The patient denied any history of arthralgias, rashes, headaches, seizures, or focal weakness. Laboratory evaluation showed increased Westergren sedimentation rate (56 mm/hr), C-reactive protein (CRP; 5.2), white cell count (14,170), and percent eosinophils (40.7%). Biochemical profile, urinalysis, and chest radiographs were normal. The rheumatoid factor was positive (109.8). Antinuclear antibodies were negative. C-ANCA was positive but P-ANCA was negative. Biopsies of the subcutaneous right third finger nodule revealed leukocytoclastic vasculitis and necrobiotic granuloma suggestive of allergic granulomatosis.
Laryngoscopic examination showed an erythematous palate and an epiglottis without polyps or mucosal lesions. Nerve conduction studies and electromyography revealed early bilateral ulnar neuropathy consistent with mononeuritis multiplex.

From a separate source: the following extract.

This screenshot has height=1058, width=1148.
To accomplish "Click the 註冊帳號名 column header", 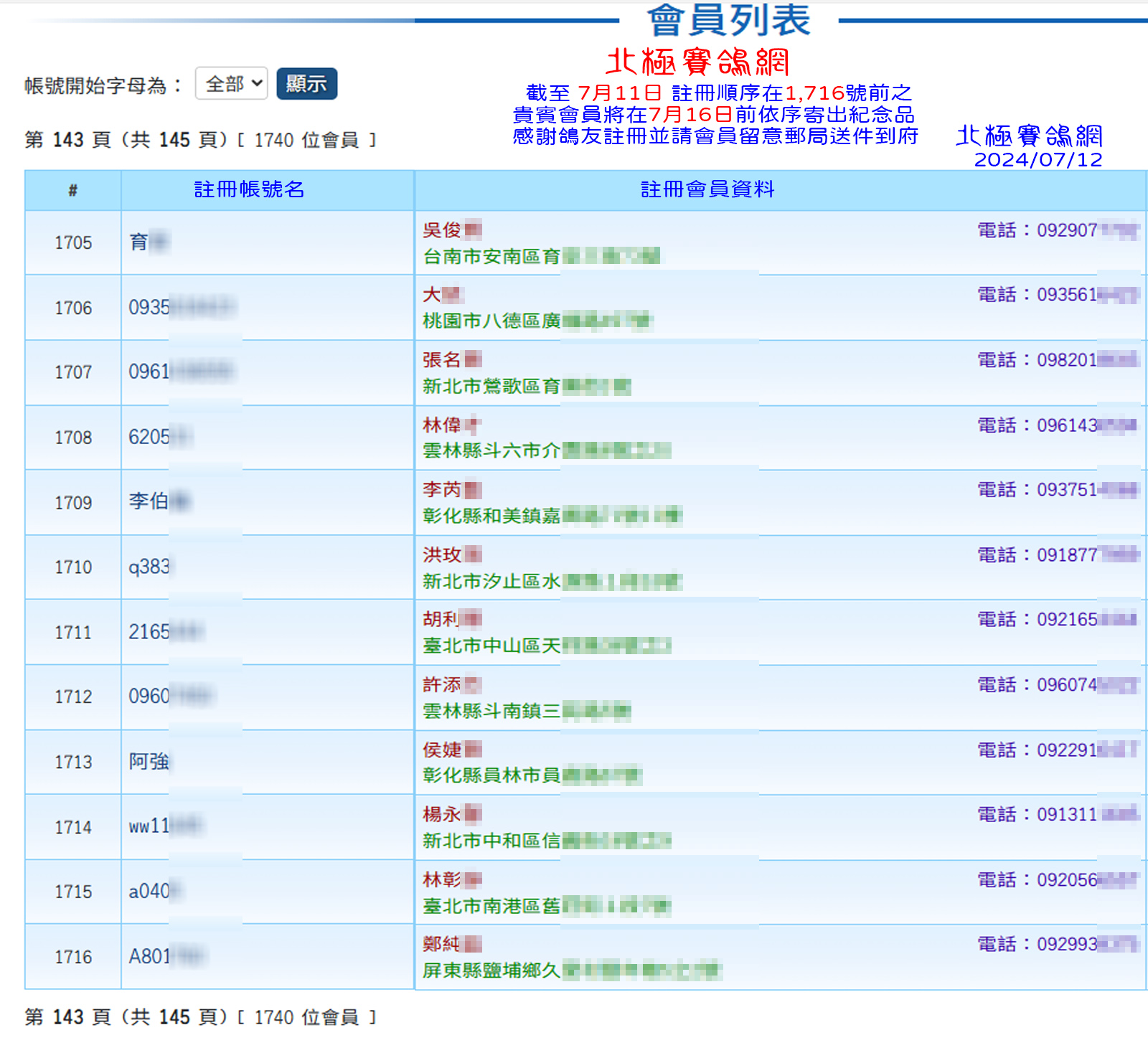I will pyautogui.click(x=249, y=189).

The patient was treated with high doses of steroids (100 mg prednisone) with subsequent symptomatic and laboratory improvement. Attempts, however, to taper steroids below 60 mg per day resulted in reoccurrence of the subcutaneous nodules, and new mononeuritis multiplex in the left upper and lower extremities. Additionally, there were increases in sedimentation rate, CRP, and eosinophil counts. Because of the intractability, the severity of the neuropathic and cutaneous symptoms, and the potential toxicity of high steroid dosages, 1.5 mg/kg cyclophosphamide was initiated. Three months later, an attempt to maintain the improvement with methotrexate was unsuccessful as a result of the reoccurrence of symptoms. Subsequently, 3 mg/kg infliximab initially, later increased to 6 mg/kg, resulted in remarkable symptomatic and serologic improvement. The treatment enabled reduction of steroids, as early as after the second infusion, to less than 10 mg per day. The patient continues to improve.

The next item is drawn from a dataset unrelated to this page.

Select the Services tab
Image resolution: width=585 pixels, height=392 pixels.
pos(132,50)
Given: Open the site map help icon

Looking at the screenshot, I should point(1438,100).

The diagnosis of Churg-Strauss granulomatosis was based on the following: a history of asthma, peripheral eosinophilia, extrapulmonary vasculitic lesions with necrotizing granulomas, increased acute-phase proteins, mononeuritis multiplex, arthritis, positive rheumatoid factor, and C-ANCA (possibly reflecting an immunologic epiphenomena).

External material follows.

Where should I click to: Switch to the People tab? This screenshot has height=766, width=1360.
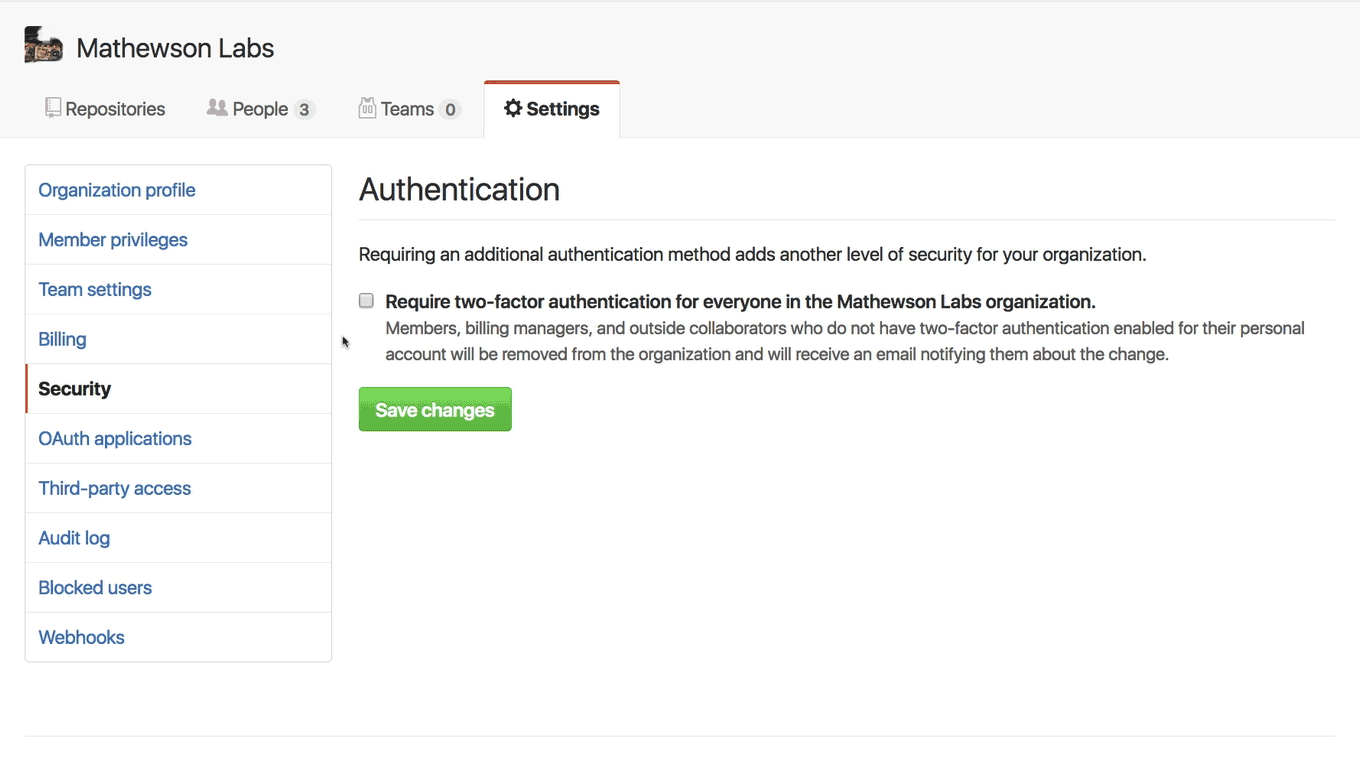coord(260,109)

Tumor necrosis factor (TNF), released by macrophages, is a critical inflammatory mediator leading to activation of vascular endothelium, the inflammatory cascade, and release of other proinflammatory cytokines. Etanercept and infliximab are 2 of the commercially available TNF inhibitors.
The use of infliximab has been reported in similar disorders. Gause et al.1,2 recently described the use of infliximab in combination with immunosuppressive therapy in 6 patients with refractory Wegener granulomatosis (WG). There were pulmonary, renal, and retroorbital granulomas. Infliximab was given at a dosage of 3 mg/kg and 5 mg/kg.